- _MATERIAL TO PROCESS_:
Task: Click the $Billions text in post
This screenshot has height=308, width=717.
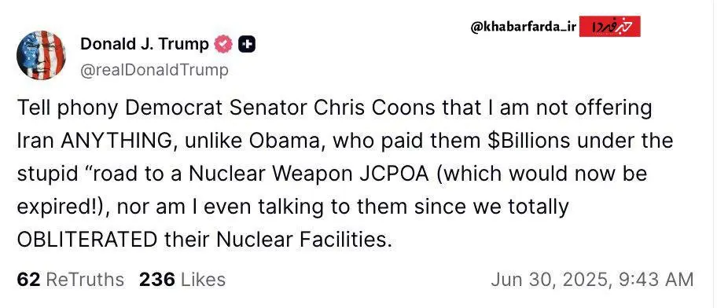Action: tap(528, 141)
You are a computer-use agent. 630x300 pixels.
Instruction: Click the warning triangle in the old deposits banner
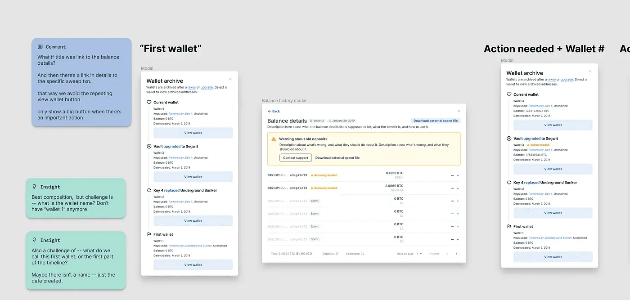click(x=273, y=139)
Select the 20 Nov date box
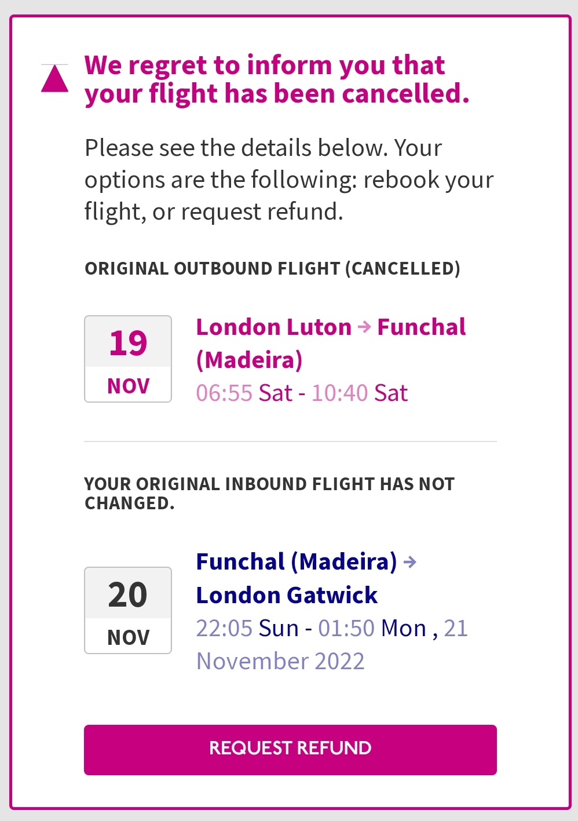Image resolution: width=578 pixels, height=821 pixels. pos(128,610)
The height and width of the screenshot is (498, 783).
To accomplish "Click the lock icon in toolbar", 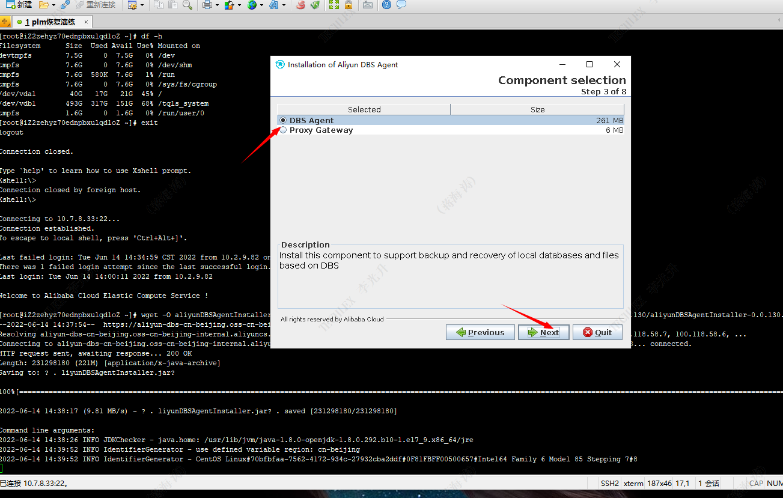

- _DIRECTIONS_:
Both ends included, copy the lines from the one holding "You are a computer-use agent. 630x300 pixels." to the last line of the entries exactly, with all pictures left out.

- _WORKED SOLUTION_:
You are a computer-use agent. 630x300 pixels.
Instruction: Click the warning triangle in the old deposits banner
click(x=273, y=139)
Select the 20 Nov date box
Image resolution: width=578 pixels, height=821 pixels. pos(128,610)
The height and width of the screenshot is (498, 783).
To accomplish "Click the lock icon in toolbar", 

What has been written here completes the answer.